<<<<
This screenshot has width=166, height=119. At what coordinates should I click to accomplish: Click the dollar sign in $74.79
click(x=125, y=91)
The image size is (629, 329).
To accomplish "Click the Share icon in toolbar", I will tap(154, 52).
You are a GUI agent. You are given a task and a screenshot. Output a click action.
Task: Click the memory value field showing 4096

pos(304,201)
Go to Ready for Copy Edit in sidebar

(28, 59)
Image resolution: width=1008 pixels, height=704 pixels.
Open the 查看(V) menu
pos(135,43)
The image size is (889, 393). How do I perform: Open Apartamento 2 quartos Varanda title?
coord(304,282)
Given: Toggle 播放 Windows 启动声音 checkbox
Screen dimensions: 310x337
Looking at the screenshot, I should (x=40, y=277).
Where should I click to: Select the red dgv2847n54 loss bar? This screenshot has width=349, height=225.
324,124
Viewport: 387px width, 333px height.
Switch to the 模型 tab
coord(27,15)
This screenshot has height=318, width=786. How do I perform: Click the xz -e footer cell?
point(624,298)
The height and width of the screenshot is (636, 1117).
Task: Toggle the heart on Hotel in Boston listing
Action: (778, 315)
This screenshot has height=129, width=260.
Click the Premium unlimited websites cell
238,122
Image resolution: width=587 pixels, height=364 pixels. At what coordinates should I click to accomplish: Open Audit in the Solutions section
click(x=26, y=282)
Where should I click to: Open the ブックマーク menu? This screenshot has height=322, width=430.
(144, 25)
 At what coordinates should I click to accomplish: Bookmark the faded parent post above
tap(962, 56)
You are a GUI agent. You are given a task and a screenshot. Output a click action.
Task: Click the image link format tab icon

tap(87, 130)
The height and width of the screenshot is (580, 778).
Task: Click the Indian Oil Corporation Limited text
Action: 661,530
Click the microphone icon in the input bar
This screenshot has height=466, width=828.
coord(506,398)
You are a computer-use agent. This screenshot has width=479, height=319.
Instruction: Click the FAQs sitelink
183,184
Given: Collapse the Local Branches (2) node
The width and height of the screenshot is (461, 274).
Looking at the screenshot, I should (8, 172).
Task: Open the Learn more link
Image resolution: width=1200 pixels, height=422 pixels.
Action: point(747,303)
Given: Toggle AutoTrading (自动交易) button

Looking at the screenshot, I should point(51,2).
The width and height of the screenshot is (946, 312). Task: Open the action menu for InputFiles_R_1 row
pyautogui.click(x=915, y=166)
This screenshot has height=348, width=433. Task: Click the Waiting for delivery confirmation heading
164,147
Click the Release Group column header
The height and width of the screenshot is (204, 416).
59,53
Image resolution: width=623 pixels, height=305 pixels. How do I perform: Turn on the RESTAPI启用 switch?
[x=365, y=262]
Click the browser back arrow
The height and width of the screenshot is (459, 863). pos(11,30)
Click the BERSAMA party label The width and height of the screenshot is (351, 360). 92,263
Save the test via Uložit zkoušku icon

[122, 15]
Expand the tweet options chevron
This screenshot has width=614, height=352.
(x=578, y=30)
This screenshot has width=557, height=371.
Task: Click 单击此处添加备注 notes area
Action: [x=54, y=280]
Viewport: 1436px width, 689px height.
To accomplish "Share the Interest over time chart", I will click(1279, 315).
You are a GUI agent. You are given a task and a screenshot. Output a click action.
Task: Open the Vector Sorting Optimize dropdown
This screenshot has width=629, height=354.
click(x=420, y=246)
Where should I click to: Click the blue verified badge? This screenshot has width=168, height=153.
>>>>
When a line in the data contains "Share", return it as written.

To accomplish "Click the Share icon in toolbar", I will tap(154, 52).
To accomplish "Share the Interest over time chart", I will click(1279, 315).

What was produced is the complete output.